This year, as a contribution to Women in Translation Month, created by Meytal Radzinski in 2014, the PEN America Translation Committee presents a series of blog posts featuring books written by women that have won the PEN Translation Prize and the PEN Award for Poetry in Translation, as well as books by female authors that were published after having received a PEN/Heim Translation Fund grant.

These works of literature have been judged to represent the finest writing by women worldwide, brought into English—from Russian, French, Polish, Norwegian, Danish, Portuguese, Spanish, Pashto, Japanese, Arabic, Hebrew, German, Lithuanian, Swedish, Korean, Italian, and Chinese—by the most skillful translators in the field. The fact that PEN America’s translation prizes have gone disproportionately to books by men over the years illustrates the problem that Radzinski identified in December 2013, when she first noticed, and documented, as she later put it, “this startling skew.”
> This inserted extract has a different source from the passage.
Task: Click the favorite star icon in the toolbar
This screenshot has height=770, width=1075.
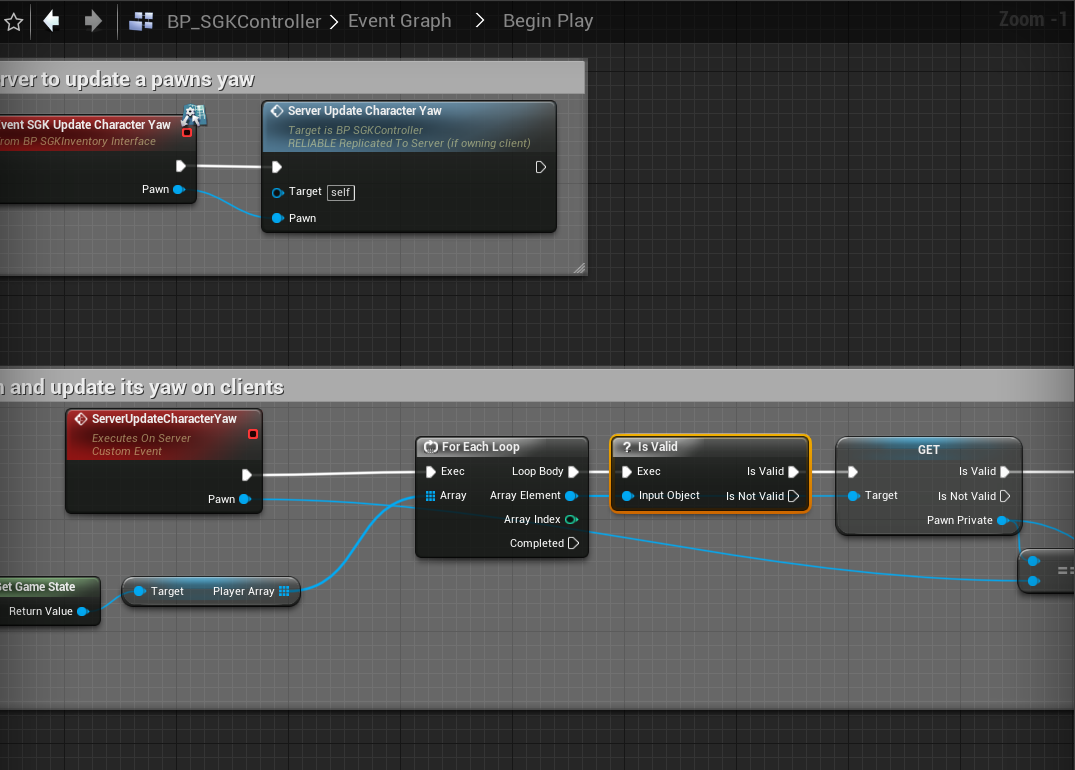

Click here for an account of how Women in Translation Month came into being, and a look at some of the efforts aimed at getting more female authors translated into English and more people reading them. If you’re on Twitter, you can follow the conversation at #womenintranslation and #WITMonth. Also visit Women in Translation, a Tumblr I cofounded with Margaret Carson, where daily updates will be posted throughout August.

We hope you’ll be inspired by these lists of great books to pick some of them up and read them this month—and keep on reading women in translation in all the months to come!

PEN Translation Prize Winners

54 total; 8 written by women

(Note: The PEN Translation Prize was formerly known as the PEN/Book-of-the-Month Club Translation Prize. It changed names in 2009.)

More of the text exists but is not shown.